THE PROBLEM:
An exact copy of every entry is the required answer.

-------- DATA EXTRACT

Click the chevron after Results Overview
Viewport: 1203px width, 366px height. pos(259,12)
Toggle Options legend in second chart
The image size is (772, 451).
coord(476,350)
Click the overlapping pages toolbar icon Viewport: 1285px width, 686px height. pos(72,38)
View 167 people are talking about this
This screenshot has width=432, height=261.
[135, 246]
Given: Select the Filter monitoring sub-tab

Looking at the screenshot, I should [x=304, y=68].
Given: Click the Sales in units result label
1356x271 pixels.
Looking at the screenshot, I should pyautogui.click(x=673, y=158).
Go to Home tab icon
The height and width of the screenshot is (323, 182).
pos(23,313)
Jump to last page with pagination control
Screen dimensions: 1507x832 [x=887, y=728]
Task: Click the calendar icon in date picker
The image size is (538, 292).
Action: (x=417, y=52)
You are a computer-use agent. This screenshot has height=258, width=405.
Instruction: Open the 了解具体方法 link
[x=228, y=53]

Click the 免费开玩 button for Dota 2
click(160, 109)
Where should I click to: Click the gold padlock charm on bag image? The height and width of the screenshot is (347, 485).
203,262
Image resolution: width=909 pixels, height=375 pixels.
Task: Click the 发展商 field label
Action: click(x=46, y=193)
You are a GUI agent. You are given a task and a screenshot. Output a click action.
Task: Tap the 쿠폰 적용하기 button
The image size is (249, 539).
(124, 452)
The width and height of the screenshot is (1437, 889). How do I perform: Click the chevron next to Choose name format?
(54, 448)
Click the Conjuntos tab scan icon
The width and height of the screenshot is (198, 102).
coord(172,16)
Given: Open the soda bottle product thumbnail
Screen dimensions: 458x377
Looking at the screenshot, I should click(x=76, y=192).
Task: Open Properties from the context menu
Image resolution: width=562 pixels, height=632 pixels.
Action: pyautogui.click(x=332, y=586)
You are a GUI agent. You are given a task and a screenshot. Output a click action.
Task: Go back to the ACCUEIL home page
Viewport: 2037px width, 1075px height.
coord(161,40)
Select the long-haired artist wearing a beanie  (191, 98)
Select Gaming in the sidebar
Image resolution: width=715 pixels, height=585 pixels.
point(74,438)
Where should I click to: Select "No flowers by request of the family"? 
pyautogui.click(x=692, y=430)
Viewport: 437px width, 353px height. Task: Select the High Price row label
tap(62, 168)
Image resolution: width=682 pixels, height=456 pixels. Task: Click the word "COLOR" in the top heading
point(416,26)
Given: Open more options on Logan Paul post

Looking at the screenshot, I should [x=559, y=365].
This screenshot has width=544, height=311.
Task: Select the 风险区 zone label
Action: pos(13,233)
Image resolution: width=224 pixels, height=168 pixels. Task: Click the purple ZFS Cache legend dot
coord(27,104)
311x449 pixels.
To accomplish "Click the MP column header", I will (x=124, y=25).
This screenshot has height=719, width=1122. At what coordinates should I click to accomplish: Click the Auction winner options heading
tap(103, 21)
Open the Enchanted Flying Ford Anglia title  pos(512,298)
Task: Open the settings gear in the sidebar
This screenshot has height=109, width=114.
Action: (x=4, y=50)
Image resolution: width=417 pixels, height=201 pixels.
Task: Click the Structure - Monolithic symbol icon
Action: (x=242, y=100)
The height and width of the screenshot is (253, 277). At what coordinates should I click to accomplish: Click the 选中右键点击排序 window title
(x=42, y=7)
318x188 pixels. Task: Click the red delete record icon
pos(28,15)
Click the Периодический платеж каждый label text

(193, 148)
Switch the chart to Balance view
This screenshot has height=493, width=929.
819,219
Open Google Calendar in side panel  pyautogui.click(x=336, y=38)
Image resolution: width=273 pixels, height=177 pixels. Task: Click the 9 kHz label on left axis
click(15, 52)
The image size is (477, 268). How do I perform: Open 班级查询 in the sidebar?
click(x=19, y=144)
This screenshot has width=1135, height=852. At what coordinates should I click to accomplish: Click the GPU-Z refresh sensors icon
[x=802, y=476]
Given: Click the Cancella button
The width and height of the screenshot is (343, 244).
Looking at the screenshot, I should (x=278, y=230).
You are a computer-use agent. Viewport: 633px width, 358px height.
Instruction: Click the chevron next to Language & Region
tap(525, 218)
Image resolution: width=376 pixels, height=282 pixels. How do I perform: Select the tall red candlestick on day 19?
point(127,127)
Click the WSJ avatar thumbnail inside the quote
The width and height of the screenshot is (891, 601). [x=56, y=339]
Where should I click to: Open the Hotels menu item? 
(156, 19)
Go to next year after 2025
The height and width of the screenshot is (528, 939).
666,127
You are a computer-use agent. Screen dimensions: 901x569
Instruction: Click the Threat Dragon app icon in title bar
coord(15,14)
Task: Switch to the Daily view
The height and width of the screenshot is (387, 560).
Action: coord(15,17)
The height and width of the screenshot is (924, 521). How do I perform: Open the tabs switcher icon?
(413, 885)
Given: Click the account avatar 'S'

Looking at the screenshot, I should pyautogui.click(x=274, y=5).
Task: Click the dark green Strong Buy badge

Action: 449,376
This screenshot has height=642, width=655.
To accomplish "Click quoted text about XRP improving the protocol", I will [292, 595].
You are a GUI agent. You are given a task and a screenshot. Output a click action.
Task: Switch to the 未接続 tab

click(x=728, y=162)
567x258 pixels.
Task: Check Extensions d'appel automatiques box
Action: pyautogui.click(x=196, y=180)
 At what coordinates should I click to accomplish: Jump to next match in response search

----------------

OUTPUT BELOW:
Click the chevron after Results Overview
Viewport: 1203px width, 366px height. pos(259,12)
Toggle Options legend in second chart
The image size is (772, 451).
coord(476,350)
Click the overlapping pages toolbar icon Viewport: 1285px width, 686px height. pos(72,38)
View 167 people are talking about this
This screenshot has width=432, height=261.
[135, 246]
Given: Select the Filter monitoring sub-tab

Looking at the screenshot, I should [x=304, y=68].
Given: Click the Sales in units result label
1356x271 pixels.
Looking at the screenshot, I should pyautogui.click(x=673, y=158).
Go to Home tab icon
The height and width of the screenshot is (323, 182).
pos(23,313)
Jump to last page with pagination control
Screen dimensions: 1507x832 [x=887, y=728]
Task: Click the calendar icon in date picker
The image size is (538, 292).
Action: (x=417, y=52)
You are a computer-use agent. This screenshot has height=258, width=405.
Instruction: Open the 了解具体方法 link
[x=228, y=53]

Click the 免费开玩 button for Dota 2
click(160, 109)
Where should I click to: Click the gold padlock charm on bag image? The height and width of the screenshot is (347, 485).
203,262
Image resolution: width=909 pixels, height=375 pixels.
Task: Click the 发展商 field label
Action: click(x=46, y=193)
You are a GUI agent. You are given a task and a screenshot. Output a click action.
Task: Tap the 쿠폰 적용하기 button
The image size is (249, 539).
(124, 452)
The width and height of the screenshot is (1437, 889). How do I perform: Click the chevron next to Choose name format?
(54, 448)
Click the Conjuntos tab scan icon
The width and height of the screenshot is (198, 102).
coord(172,16)
Given: Open the soda bottle product thumbnail
Screen dimensions: 458x377
Looking at the screenshot, I should click(x=76, y=192).
Task: Open Properties from the context menu
Image resolution: width=562 pixels, height=632 pixels.
Action: pyautogui.click(x=332, y=586)
You are a GUI agent. You are given a task and a screenshot. Output a click action.
Task: Go back to the ACCUEIL home page
Viewport: 2037px width, 1075px height.
coord(161,40)
Select the long-haired artist wearing a beanie  (191, 98)
Select Gaming in the sidebar
Image resolution: width=715 pixels, height=585 pixels.
point(74,438)
Where should I click to: Select "No flowers by request of the family"? 
pyautogui.click(x=692, y=430)
Viewport: 437px width, 353px height. Task: Select the High Price row label
tap(62, 168)
Image resolution: width=682 pixels, height=456 pixels. Task: Click the word "COLOR" in the top heading
point(416,26)
Given: Open more options on Logan Paul post

Looking at the screenshot, I should [x=559, y=365].
This screenshot has width=544, height=311.
Task: Select the 风险区 zone label
Action: pos(13,233)
Image resolution: width=224 pixels, height=168 pixels. Task: Click the purple ZFS Cache legend dot
coord(27,104)
311x449 pixels.
To accomplish "Click the MP column header", I will (x=124, y=25).
This screenshot has height=719, width=1122. At what coordinates should I click to accomplish: Click the Auction winner options heading
tap(103, 21)
Open the Enchanted Flying Ford Anglia title  pos(512,298)
Task: Open the settings gear in the sidebar
This screenshot has height=109, width=114.
Action: (x=4, y=50)
Image resolution: width=417 pixels, height=201 pixels.
Task: Click the Structure - Monolithic symbol icon
Action: (x=242, y=100)
The height and width of the screenshot is (253, 277). At what coordinates should I click to accomplish: Click the 选中右键点击排序 window title
(x=42, y=7)
318x188 pixels. Task: Click the red delete record icon
pos(28,15)
Click the Периодический платеж каждый label text

(193, 148)
Switch the chart to Balance view
This screenshot has height=493, width=929.
819,219
Open Google Calendar in side panel  pyautogui.click(x=336, y=38)
Image resolution: width=273 pixels, height=177 pixels. Task: Click the 9 kHz label on left axis
click(15, 52)
The image size is (477, 268). How do I perform: Open 班级查询 in the sidebar?
click(x=19, y=144)
This screenshot has width=1135, height=852. At what coordinates should I click to accomplish: Click the GPU-Z refresh sensors icon
[x=802, y=476]
Given: Click the Cancella button
The width and height of the screenshot is (343, 244).
Looking at the screenshot, I should (x=278, y=230).
You are a computer-use agent. Viewport: 633px width, 358px height.
Instruction: Click the chevron next to Language & Region
tap(525, 218)
Image resolution: width=376 pixels, height=282 pixels. How do I perform: Select the tall red candlestick on day 19?
point(127,127)
Click the WSJ avatar thumbnail inside the quote
The width and height of the screenshot is (891, 601). [x=56, y=339]
Where should I click to: Open the Hotels menu item? 
(156, 19)
Go to next year after 2025
The height and width of the screenshot is (528, 939).
666,127
You are a computer-use agent. Screen dimensions: 901x569
Instruction: Click the Threat Dragon app icon in title bar
coord(15,14)
Task: Switch to the Daily view
The height and width of the screenshot is (387, 560).
Action: coord(15,17)
The height and width of the screenshot is (924, 521). How do I perform: Open the tabs switcher icon?
(413, 885)
Given: Click the account avatar 'S'

Looking at the screenshot, I should pyautogui.click(x=274, y=5).
Task: Click the dark green Strong Buy badge

Action: 449,376
This screenshot has height=642, width=655.
To accomplish "Click quoted text about XRP improving the protocol", I will [292, 595].
You are a GUI agent. You are given a task and a screenshot. Output a click action.
Task: Switch to the 未接続 tab

click(x=728, y=162)
567x258 pixels.
Task: Check Extensions d'appel automatiques box
Action: pyautogui.click(x=196, y=180)
 At what coordinates should I click to accomplish: Jump to next match in response search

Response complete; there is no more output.